WHAT TO DO: Exactly reproduce the lines from the top of the entries below through the line containing "Come Funziona (416, 1219)", with both ends included.

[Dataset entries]
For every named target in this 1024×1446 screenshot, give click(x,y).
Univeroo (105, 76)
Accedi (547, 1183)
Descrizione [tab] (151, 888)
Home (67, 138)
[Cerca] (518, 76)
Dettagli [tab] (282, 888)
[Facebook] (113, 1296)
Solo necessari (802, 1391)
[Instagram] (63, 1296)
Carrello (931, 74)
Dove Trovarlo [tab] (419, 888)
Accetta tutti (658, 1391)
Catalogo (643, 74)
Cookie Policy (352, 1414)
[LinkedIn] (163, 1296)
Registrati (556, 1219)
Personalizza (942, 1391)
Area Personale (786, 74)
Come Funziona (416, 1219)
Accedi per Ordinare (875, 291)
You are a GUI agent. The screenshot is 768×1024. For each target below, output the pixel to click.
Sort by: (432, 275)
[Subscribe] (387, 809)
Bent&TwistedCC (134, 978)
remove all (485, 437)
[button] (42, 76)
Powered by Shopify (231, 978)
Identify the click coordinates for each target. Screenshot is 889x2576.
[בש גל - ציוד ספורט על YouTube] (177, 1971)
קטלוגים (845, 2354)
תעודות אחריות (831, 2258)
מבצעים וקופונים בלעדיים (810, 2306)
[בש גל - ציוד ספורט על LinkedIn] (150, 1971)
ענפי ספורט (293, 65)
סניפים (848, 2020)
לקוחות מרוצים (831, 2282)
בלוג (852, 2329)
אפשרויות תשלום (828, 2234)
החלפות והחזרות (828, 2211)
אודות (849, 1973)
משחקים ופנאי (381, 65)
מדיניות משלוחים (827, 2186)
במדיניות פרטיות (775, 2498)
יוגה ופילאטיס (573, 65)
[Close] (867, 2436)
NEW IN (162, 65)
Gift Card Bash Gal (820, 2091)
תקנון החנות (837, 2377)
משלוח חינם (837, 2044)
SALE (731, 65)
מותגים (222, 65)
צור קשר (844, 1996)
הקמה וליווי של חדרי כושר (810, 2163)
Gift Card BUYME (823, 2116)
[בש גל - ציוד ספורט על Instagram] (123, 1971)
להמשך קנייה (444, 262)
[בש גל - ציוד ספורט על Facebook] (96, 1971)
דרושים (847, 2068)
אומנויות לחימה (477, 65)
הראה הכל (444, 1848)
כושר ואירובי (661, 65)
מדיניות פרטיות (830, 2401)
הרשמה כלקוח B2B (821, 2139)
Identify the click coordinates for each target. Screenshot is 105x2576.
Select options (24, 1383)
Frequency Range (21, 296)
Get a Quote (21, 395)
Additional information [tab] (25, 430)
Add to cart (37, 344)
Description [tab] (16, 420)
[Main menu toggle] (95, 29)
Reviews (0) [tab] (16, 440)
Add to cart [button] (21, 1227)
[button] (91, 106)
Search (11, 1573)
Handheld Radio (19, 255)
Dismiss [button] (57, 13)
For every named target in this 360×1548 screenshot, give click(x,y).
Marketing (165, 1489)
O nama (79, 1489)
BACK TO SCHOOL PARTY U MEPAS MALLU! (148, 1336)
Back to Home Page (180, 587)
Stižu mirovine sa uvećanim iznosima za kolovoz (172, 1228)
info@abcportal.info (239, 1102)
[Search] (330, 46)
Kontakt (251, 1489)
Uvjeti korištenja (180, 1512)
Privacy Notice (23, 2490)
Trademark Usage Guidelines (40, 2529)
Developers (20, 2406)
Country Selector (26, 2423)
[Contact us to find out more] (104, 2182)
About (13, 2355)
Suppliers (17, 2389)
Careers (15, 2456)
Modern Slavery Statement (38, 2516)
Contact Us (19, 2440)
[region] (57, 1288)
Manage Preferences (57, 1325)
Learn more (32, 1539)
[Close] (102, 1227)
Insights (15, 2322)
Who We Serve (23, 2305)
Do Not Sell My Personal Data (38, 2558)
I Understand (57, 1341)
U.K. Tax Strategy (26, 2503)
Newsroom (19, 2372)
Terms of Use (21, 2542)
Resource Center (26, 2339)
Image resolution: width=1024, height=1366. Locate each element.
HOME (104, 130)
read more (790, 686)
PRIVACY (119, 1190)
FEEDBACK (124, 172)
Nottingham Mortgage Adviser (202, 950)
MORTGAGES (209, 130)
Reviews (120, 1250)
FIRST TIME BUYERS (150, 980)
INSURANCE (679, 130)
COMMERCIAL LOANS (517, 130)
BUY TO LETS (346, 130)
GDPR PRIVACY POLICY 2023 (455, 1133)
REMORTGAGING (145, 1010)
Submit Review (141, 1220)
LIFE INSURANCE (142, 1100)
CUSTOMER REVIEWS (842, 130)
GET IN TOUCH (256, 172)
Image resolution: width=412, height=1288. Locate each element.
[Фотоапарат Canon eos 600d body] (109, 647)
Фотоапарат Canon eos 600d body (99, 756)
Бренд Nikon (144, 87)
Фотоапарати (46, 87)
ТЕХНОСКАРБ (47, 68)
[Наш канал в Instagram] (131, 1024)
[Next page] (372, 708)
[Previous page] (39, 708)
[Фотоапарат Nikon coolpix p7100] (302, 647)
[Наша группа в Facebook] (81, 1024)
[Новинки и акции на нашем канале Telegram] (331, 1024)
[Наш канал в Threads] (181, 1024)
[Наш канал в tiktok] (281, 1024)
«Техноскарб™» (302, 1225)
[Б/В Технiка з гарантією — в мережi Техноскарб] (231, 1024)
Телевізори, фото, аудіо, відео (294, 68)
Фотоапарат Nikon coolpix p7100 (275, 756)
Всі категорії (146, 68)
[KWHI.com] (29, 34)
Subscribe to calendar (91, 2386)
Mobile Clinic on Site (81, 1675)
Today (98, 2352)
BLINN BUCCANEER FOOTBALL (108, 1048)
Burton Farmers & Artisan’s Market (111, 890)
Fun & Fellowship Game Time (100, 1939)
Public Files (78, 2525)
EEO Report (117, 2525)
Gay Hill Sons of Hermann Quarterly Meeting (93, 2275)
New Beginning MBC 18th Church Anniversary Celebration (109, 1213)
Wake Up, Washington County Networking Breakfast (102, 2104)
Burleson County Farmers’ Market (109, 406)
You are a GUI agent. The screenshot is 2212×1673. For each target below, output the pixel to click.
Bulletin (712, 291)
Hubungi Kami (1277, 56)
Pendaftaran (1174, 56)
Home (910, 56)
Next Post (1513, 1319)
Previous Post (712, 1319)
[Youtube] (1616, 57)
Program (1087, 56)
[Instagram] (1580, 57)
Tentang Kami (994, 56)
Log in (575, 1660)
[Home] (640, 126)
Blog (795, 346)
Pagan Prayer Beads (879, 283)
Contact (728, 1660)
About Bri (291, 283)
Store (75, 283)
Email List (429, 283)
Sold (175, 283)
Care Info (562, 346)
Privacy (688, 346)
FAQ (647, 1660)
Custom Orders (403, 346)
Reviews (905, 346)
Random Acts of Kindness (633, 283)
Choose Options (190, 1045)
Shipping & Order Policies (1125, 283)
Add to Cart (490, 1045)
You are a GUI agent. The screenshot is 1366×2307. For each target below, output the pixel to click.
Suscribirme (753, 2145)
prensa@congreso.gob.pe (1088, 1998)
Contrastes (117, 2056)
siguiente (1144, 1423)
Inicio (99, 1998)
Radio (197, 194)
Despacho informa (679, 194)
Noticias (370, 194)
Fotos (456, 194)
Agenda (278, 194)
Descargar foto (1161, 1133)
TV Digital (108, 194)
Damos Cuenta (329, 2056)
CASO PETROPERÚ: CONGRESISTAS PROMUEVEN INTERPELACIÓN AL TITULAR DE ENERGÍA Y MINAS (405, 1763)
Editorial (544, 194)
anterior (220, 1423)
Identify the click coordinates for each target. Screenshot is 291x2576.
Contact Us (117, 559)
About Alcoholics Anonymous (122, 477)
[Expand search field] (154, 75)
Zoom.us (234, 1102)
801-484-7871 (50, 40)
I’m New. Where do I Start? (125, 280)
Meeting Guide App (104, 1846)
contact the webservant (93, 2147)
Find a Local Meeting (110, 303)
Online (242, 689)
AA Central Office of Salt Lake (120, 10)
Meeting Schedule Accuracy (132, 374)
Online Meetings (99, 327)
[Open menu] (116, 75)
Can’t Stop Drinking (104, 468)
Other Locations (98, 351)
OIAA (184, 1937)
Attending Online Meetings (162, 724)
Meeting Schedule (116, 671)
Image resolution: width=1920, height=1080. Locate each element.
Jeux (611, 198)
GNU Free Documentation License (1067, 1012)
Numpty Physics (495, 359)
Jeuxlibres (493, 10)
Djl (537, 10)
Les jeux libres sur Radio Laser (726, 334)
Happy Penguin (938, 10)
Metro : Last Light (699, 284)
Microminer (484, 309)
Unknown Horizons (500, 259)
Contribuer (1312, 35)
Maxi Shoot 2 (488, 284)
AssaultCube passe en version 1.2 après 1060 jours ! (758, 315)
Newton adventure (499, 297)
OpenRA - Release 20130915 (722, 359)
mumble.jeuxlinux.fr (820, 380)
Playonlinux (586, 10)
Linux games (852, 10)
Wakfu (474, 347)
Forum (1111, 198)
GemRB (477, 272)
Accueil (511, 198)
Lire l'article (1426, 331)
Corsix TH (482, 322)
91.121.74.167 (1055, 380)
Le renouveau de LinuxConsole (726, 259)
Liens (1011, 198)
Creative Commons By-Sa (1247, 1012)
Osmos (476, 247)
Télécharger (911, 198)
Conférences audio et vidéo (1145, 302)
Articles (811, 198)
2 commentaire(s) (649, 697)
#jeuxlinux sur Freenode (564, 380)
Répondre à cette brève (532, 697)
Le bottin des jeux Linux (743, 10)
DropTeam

TASK SOLUTION:
For every named target in this 1024×1446 screenshot, give click(x,y).
Univeroo (105, 76)
Accedi (547, 1183)
Descrizione [tab] (151, 888)
Home (67, 138)
[Cerca] (518, 76)
Dettagli [tab] (282, 888)
[Facebook] (113, 1296)
Solo necessari (802, 1391)
[Instagram] (63, 1296)
Carrello (931, 74)
Dove Trovarlo [tab] (419, 888)
Accetta tutti (658, 1391)
Catalogo (643, 74)
Cookie Policy (352, 1414)
[LinkedIn] (163, 1296)
Registrati (556, 1219)
Personalizza (942, 1391)
Area Personale (786, 74)
Come Funziona (416, 1219)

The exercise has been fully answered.